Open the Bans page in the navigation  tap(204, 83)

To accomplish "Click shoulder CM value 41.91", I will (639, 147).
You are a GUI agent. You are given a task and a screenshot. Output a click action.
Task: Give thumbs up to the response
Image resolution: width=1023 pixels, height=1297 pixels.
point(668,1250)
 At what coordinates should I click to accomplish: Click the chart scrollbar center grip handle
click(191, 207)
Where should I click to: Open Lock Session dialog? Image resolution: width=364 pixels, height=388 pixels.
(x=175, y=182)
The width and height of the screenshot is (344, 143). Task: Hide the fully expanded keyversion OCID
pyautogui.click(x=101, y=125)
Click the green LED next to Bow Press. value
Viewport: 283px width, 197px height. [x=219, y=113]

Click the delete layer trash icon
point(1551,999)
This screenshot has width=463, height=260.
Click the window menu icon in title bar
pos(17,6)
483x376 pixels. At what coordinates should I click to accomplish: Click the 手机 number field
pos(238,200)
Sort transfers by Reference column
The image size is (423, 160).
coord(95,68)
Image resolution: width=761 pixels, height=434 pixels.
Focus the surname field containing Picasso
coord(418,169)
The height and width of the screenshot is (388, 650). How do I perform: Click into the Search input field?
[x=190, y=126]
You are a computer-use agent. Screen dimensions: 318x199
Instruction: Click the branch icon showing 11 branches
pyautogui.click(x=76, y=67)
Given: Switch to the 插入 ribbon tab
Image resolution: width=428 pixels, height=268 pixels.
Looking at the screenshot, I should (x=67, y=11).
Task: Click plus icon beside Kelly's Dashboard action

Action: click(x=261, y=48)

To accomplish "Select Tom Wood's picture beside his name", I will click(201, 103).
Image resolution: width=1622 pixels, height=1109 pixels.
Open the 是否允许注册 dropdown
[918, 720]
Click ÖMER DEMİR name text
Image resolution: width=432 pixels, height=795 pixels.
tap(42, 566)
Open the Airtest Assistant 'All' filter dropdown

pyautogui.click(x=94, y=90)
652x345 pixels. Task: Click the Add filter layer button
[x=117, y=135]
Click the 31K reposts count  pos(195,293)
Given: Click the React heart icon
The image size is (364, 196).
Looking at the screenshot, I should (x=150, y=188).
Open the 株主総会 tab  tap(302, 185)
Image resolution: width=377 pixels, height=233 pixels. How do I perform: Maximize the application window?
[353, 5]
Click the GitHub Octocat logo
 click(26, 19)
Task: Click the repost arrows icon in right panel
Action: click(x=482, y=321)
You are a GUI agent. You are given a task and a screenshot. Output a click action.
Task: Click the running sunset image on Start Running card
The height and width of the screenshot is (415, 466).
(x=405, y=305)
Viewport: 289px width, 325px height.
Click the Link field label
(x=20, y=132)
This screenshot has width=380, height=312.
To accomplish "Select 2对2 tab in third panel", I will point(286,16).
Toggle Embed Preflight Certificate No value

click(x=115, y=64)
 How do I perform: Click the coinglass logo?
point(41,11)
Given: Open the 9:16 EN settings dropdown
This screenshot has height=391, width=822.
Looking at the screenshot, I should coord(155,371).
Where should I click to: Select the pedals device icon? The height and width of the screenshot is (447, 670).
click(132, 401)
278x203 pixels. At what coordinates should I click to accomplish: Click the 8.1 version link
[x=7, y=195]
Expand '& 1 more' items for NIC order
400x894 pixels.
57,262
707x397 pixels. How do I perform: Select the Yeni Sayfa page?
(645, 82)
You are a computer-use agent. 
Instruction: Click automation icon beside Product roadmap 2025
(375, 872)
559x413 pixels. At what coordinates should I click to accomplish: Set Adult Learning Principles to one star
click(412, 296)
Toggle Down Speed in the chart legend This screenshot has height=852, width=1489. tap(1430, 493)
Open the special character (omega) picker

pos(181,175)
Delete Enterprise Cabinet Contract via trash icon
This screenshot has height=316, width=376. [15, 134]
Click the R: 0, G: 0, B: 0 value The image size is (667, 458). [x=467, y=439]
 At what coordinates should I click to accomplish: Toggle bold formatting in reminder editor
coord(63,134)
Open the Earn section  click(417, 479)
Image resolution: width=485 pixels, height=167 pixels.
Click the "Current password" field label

-*-

▶ _Instruction_: Reproduce the lines above with "trash icon" switched to "bin icon" everywhere it occurs, changing nothing else.

▶ _Final answer_:
Open the Bans page in the navigation  tap(204, 83)

To accomplish "Click shoulder CM value 41.91", I will (639, 147).
You are a GUI agent. You are given a task and a screenshot. Output a click action.
Task: Give thumbs up to the response
Image resolution: width=1023 pixels, height=1297 pixels.
point(668,1250)
 At what coordinates should I click to accomplish: Click the chart scrollbar center grip handle
click(191, 207)
Where should I click to: Open Lock Session dialog? Image resolution: width=364 pixels, height=388 pixels.
(x=175, y=182)
The width and height of the screenshot is (344, 143). Task: Hide the fully expanded keyversion OCID
pyautogui.click(x=101, y=125)
Click the green LED next to Bow Press. value
Viewport: 283px width, 197px height. [x=219, y=113]

Click the delete layer bin icon
point(1551,999)
This screenshot has width=463, height=260.
Click the window menu icon in title bar
pos(17,6)
483x376 pixels. At what coordinates should I click to accomplish: Click the 手机 number field
pos(238,200)
Sort transfers by Reference column
The image size is (423, 160).
coord(95,68)
Image resolution: width=761 pixels, height=434 pixels.
Focus the surname field containing Picasso
coord(418,169)
The height and width of the screenshot is (388, 650). How do I perform: Click into the Search input field?
[x=190, y=126]
You are a computer-use agent. Screen dimensions: 318x199
Instruction: Click the branch icon showing 11 branches
pyautogui.click(x=76, y=67)
Given: Switch to the 插入 ribbon tab
Image resolution: width=428 pixels, height=268 pixels.
Looking at the screenshot, I should (x=67, y=11).
Task: Click plus icon beside Kelly's Dashboard action

Action: click(x=261, y=48)

To accomplish "Select Tom Wood's picture beside his name", I will click(201, 103).
Image resolution: width=1622 pixels, height=1109 pixels.
Open the 是否允许注册 dropdown
[918, 720]
Click ÖMER DEMİR name text
Image resolution: width=432 pixels, height=795 pixels.
tap(42, 566)
Open the Airtest Assistant 'All' filter dropdown

pyautogui.click(x=94, y=90)
652x345 pixels. Task: Click the Add filter layer button
[x=117, y=135]
Click the 31K reposts count  pos(195,293)
Given: Click the React heart icon
The image size is (364, 196).
Looking at the screenshot, I should (x=150, y=188).
Open the 株主総会 tab  tap(302, 185)
Image resolution: width=377 pixels, height=233 pixels. How do I perform: Maximize the application window?
[353, 5]
Click the GitHub Octocat logo
 click(26, 19)
Task: Click the repost arrows icon in right panel
Action: click(x=482, y=321)
You are a GUI agent. You are given a task and a screenshot. Output a click action.
Task: Click the running sunset image on Start Running card
The height and width of the screenshot is (415, 466).
(x=405, y=305)
Viewport: 289px width, 325px height.
Click the Link field label
(x=20, y=132)
This screenshot has width=380, height=312.
To accomplish "Select 2对2 tab in third panel", I will point(286,16).
Toggle Embed Preflight Certificate No value

click(x=115, y=64)
 How do I perform: Click the coinglass logo?
point(41,11)
Given: Open the 9:16 EN settings dropdown
This screenshot has height=391, width=822.
Looking at the screenshot, I should coord(155,371).
Where should I click to: Select the pedals device icon? The height and width of the screenshot is (447, 670).
click(132, 401)
278x203 pixels. At what coordinates should I click to accomplish: Click the 8.1 version link
[x=7, y=195]
Expand '& 1 more' items for NIC order
400x894 pixels.
57,262
707x397 pixels. How do I perform: Select the Yeni Sayfa page?
(645, 82)
You are a computer-use agent. 
Instruction: Click automation icon beside Product roadmap 2025
(375, 872)
559x413 pixels. At what coordinates should I click to accomplish: Set Adult Learning Principles to one star
click(412, 296)
Toggle Down Speed in the chart legend This screenshot has height=852, width=1489. tap(1430, 493)
Open the special character (omega) picker

pos(181,175)
Delete Enterprise Cabinet Contract via bin icon
This screenshot has height=316, width=376. [15, 134]
Click the R: 0, G: 0, B: 0 value The image size is (667, 458). [x=467, y=439]
 At what coordinates should I click to accomplish: Toggle bold formatting in reminder editor
coord(63,134)
Open the Earn section  click(417, 479)
Image resolution: width=485 pixels, height=167 pixels.
Click the "Current password" field label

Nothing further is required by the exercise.